Long wait times and insufficient resources for youth mental health are tragically common. Recently, in our emergency room at NewYork-Presbyterian Morgan Stanley Children’s Hospital, children and teenagers could wait an average of three to four days for an inpatient bed. This improved to a still unacceptable two- to three-day wait thanks to an obvious solution: Six more beds were added at one of our inpatient units — which was no easy task.
There are currently logjams at every portal to mental health care for inpatient and outpatient care, in person and over Zoom. I often cannot find other clinicians to refer children to or to treat alongside me using other types of therapy, because everyone is already too busy.
This shortage predates the pandemic. A 2019 study found that nearly half of the 7.7 million pediatric patients in the United States with a mental health disorder were not receiving treatment. The American Academy of Child and Adolescent Psychiatry estimates that there should be 47 child and adolescent psychiatrists for every 100,000 youths in the United States, but the national average is just 11 such doctors per 100,000.
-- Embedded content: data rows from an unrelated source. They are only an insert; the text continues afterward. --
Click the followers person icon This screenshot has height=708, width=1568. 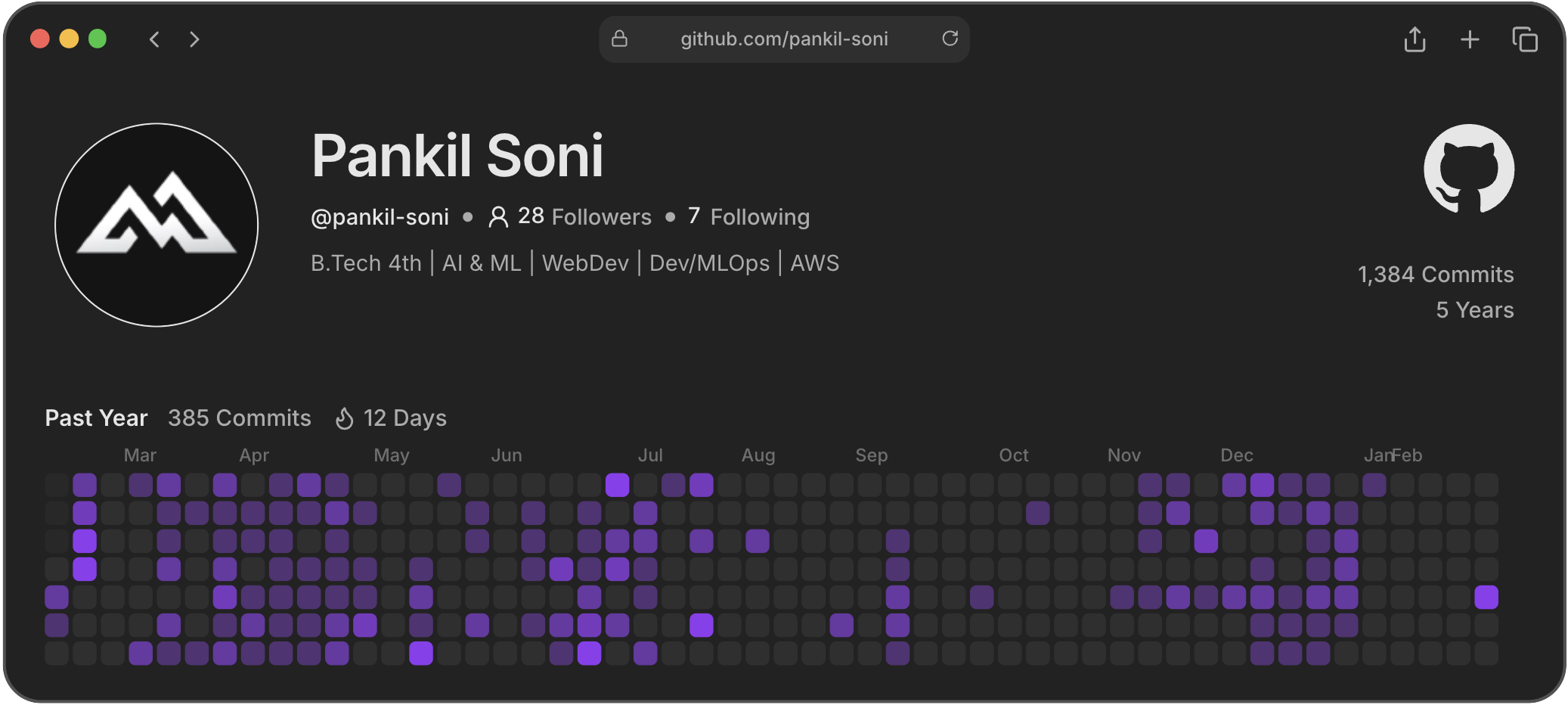tap(498, 216)
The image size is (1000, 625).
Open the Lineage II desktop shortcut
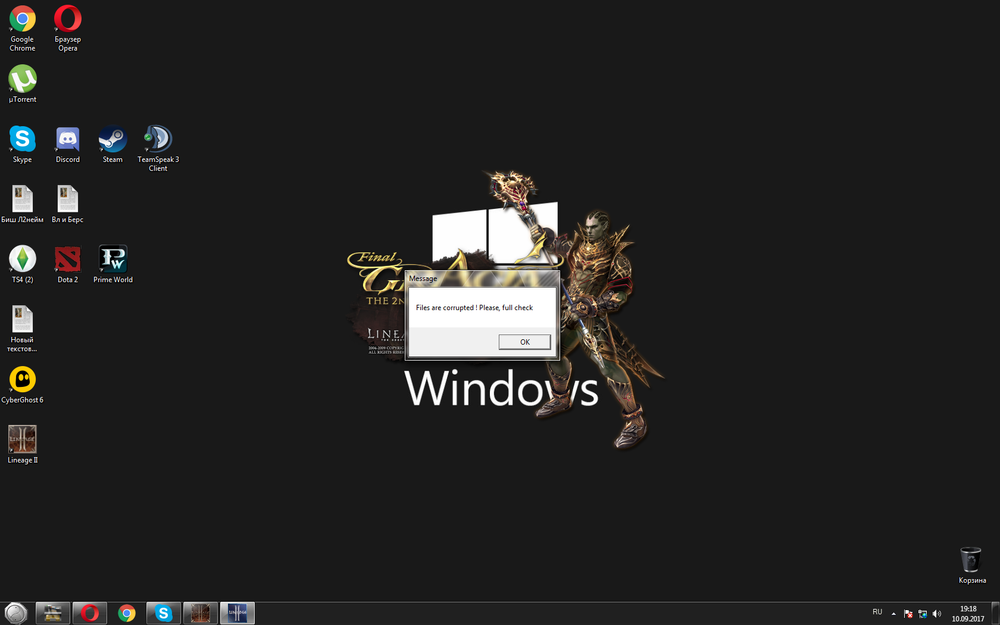tap(22, 437)
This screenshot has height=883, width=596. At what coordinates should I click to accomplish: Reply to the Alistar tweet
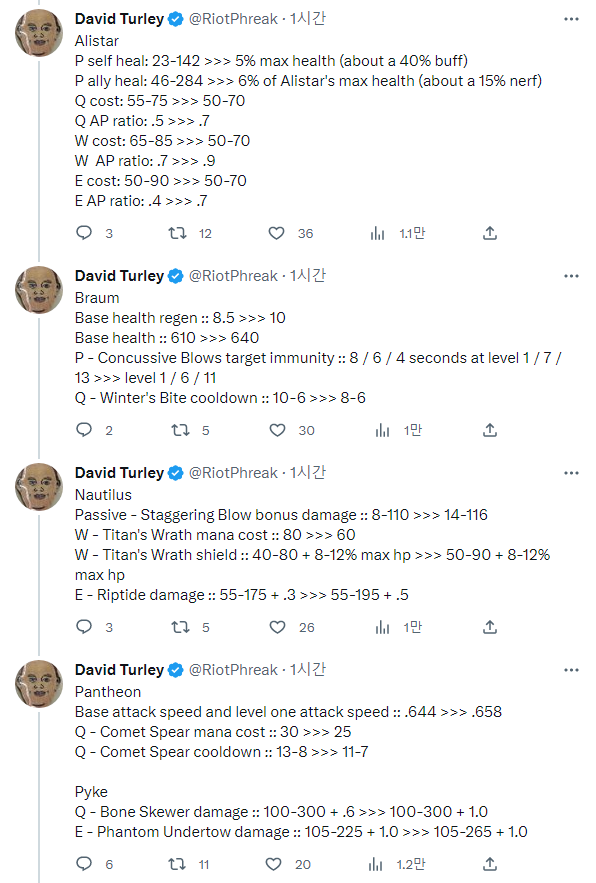click(84, 233)
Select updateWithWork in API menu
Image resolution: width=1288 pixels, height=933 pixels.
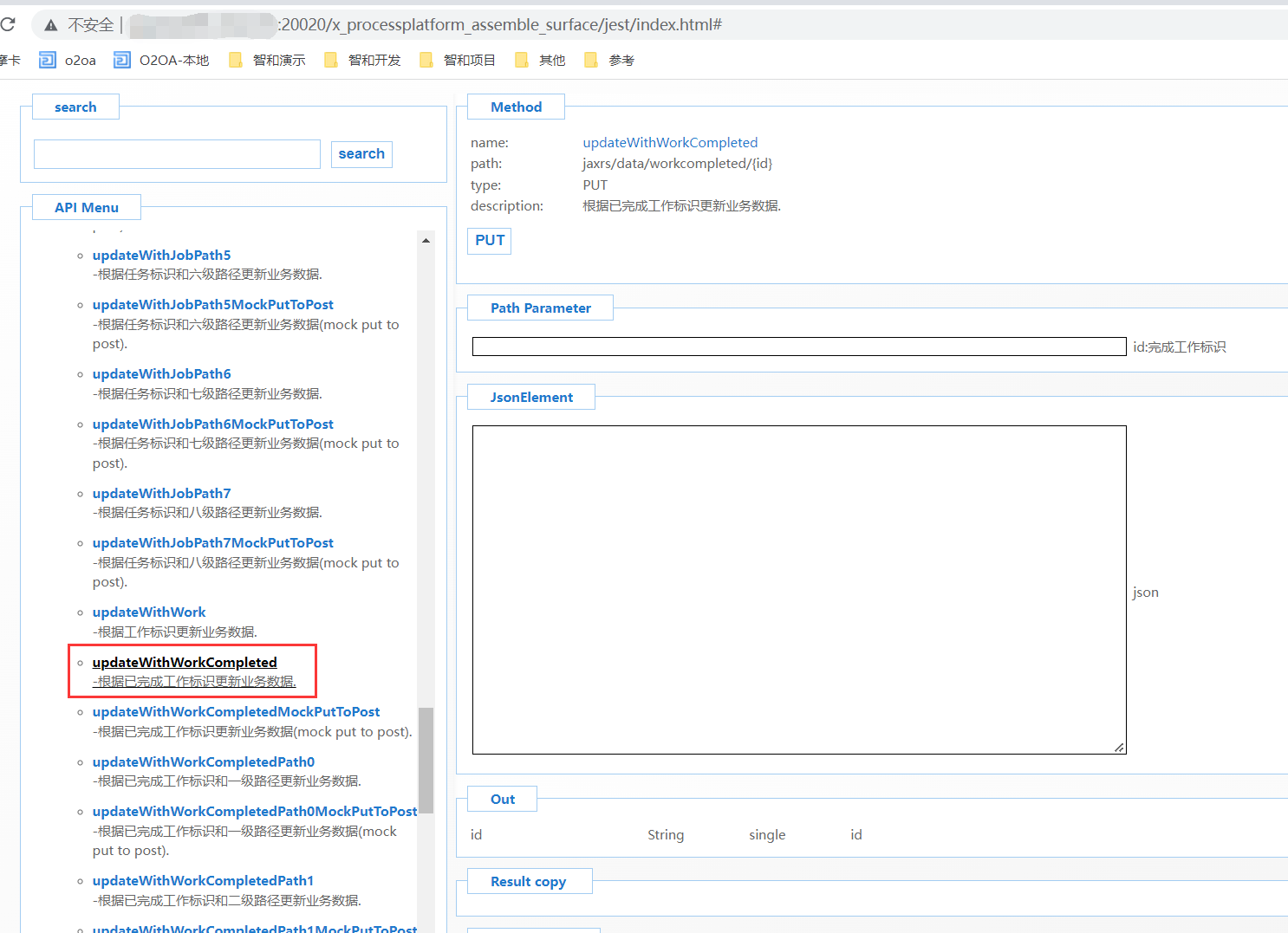tap(149, 612)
The increased need for care has turned this shortage into a full-on crisis. Among emergency department visits by girls ages 12 to 17 in early 2021, there was a more than 50 percent increase in suspected suicide attempts compared with the same period in 2019. In the first six months of this year, children’s hospitals across the country reported a 45 percent increase in the number of self-injury and suicide cases in 5- to 17-year-olds compared with the same period in 2019.
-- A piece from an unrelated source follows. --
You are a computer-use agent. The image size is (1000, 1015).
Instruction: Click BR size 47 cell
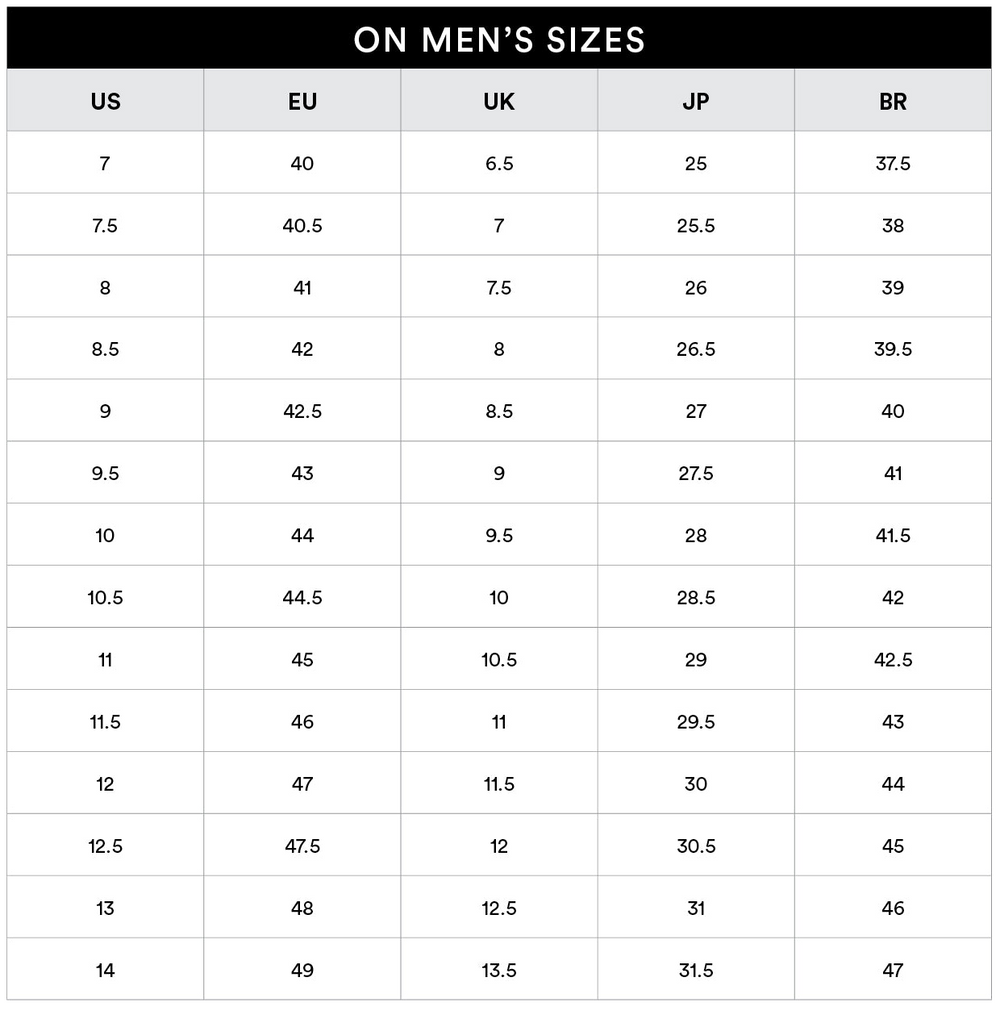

Both the American Rescue Plan of 2021 and Build Back Better, which has yet to be passed, have substantial allocations for pediatric mental health. The Substance Abuse and Mental Health Services Administration is distributing $3 billion in funding for mental health and addiction, with 25 percent for children, youth and families, focusing mainly on crisis care. Build Back Better would provide $165 million.
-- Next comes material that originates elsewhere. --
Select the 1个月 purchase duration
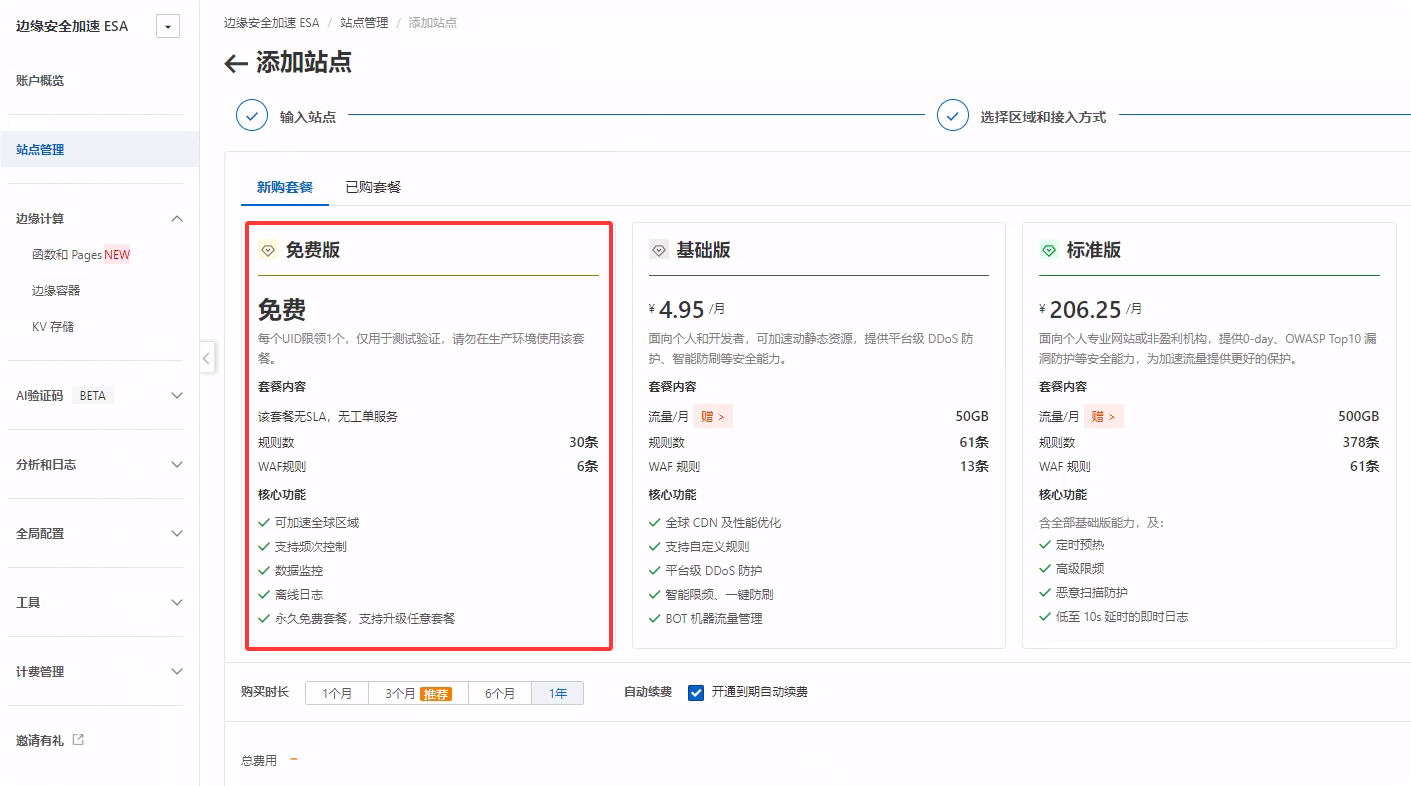 point(337,693)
The open question is how to allocate this money. We need more clinicians in schools, more child psychiatrists, better screening, more crisis services and 72-hour emergency evaluation units, more inpatient beds, and intensive outpatient programs designed to keep children out of the hospital and for them to transition into following hospitalizations. Repeat suicide attempts by teenagers, for example, are most common in the month after discharge from a psychiatric hospital.
We also need to improve access to care and preventive services, especially to reach suicidal teenagers. Although there has been a large expansion of remote-based mental “telehealth,” we need more mental health “boots on the ground” in our schools and pediatricians’ offices. Fewer than 40 percent of schools in our country had full-time nurses in 2017. Psychologists are responsible for an average of 1,211 students. We need to recruit and train more clinicians and enhance our arsenal for treating pediatric mental health. A colleague suggested developing an AmeriCorps-type program to train college graduates to provide school-based mental health services.